*Material provided*:
[Start of Attachment]

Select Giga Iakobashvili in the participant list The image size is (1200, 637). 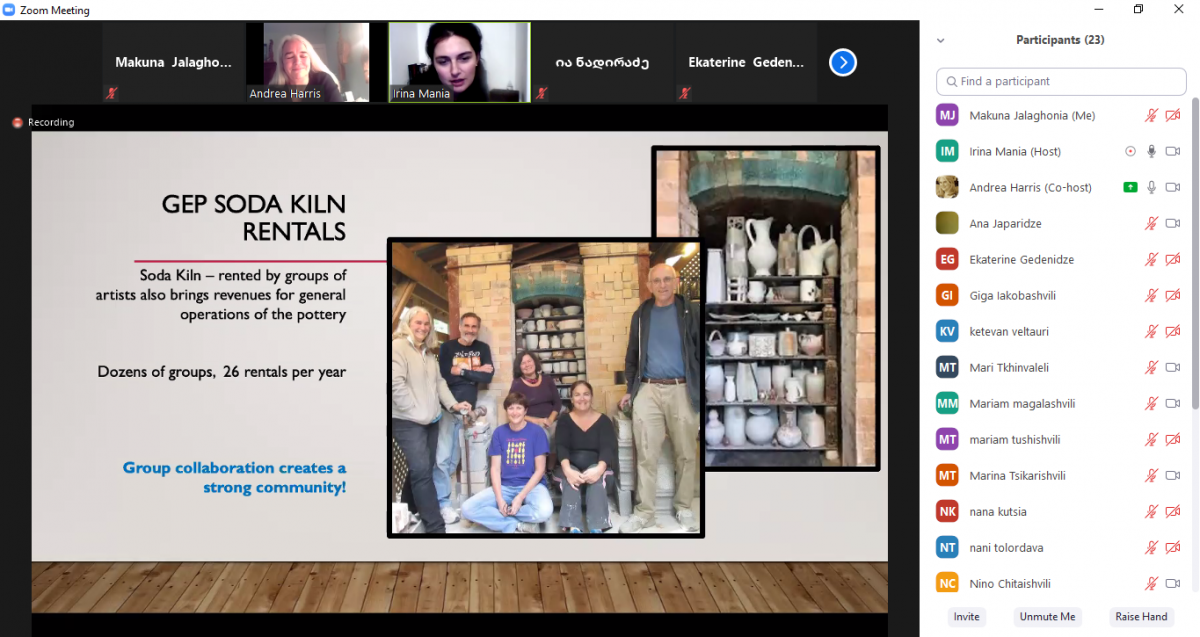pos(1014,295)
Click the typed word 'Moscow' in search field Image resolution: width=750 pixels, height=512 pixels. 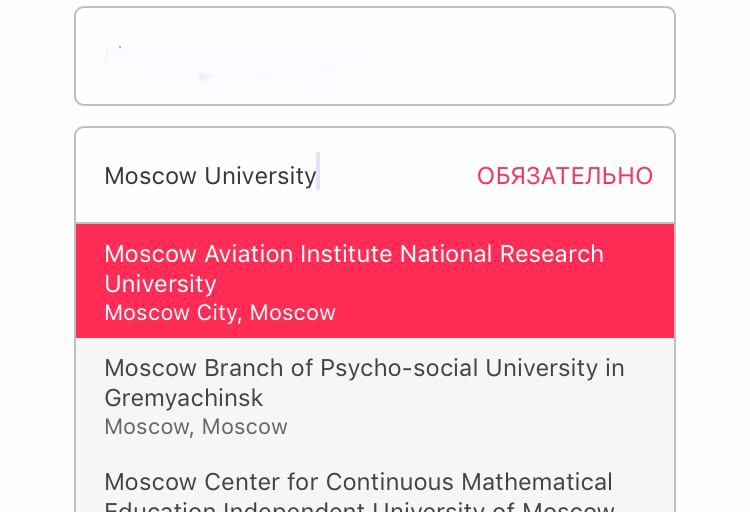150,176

[End of Attachment]
[Start of Attachment]

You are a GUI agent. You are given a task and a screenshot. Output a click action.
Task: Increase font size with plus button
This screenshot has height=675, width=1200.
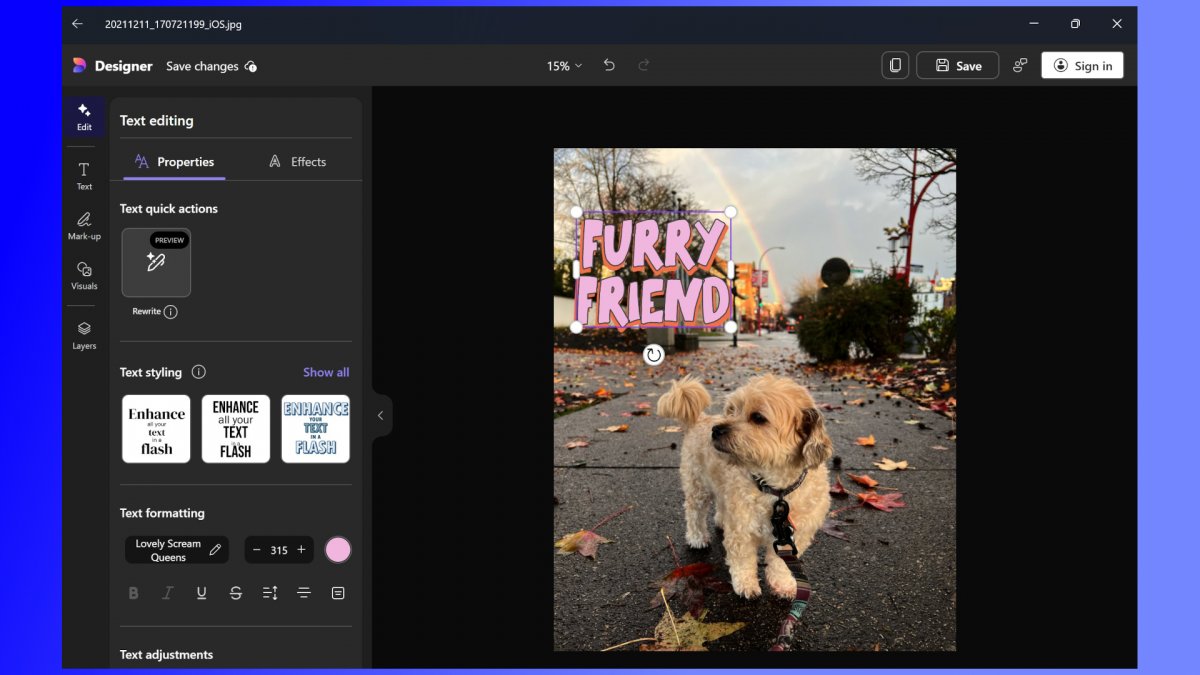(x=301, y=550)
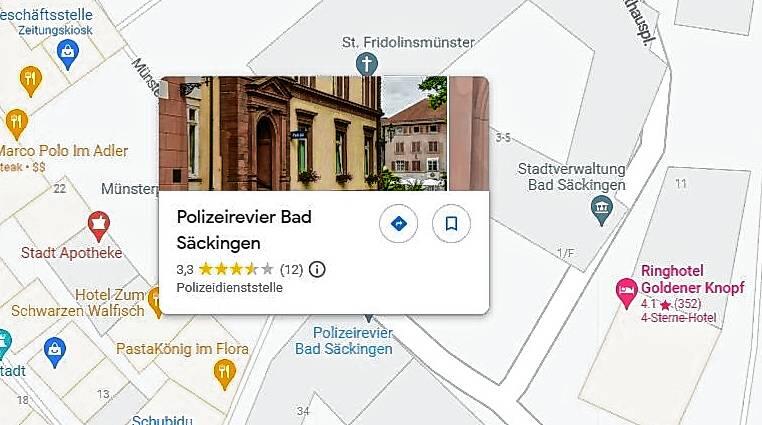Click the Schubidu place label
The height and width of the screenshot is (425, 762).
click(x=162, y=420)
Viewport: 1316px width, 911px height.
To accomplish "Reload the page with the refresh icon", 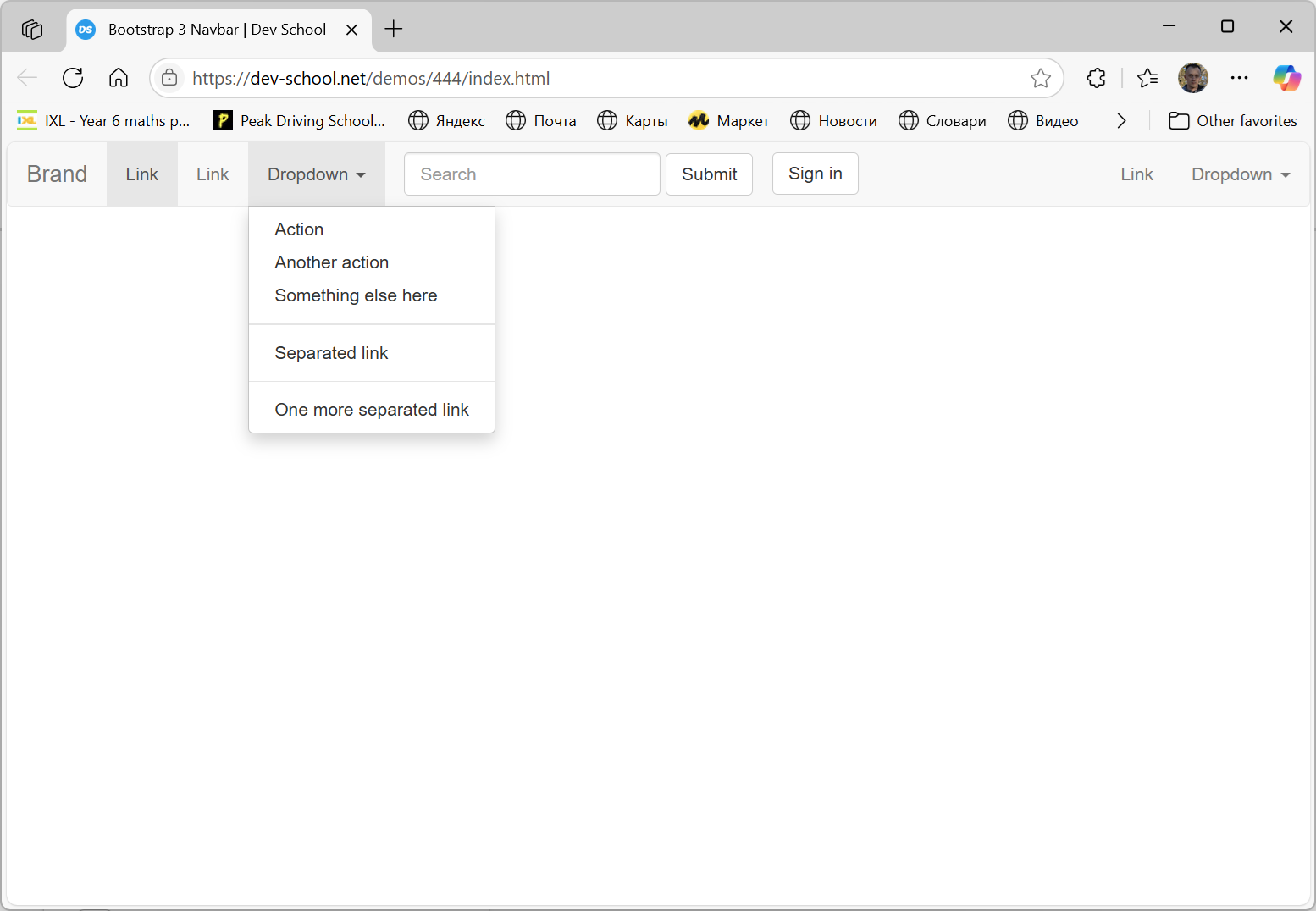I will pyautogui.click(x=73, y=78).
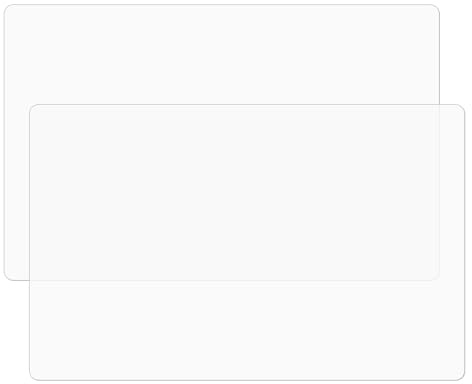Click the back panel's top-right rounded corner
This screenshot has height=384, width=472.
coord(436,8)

[End of Attachment]
[Start of Attachment]

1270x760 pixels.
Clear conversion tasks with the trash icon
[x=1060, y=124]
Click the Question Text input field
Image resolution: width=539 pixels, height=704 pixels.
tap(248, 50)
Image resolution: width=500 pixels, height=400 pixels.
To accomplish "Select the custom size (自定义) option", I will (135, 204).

[End of Attachment]

*Exercise details*: Would you quote everything above from the line containing "Clear conversion tasks with the trash icon" down to the line containing "Image resolution: width=500"? Include both of those lines and nothing else.

*Answer space*:
Clear conversion tasks with the trash icon
[x=1060, y=124]
Click the Question Text input field
Image resolution: width=539 pixels, height=704 pixels.
tap(248, 50)
Image resolution: width=500 pixels, height=400 pixels.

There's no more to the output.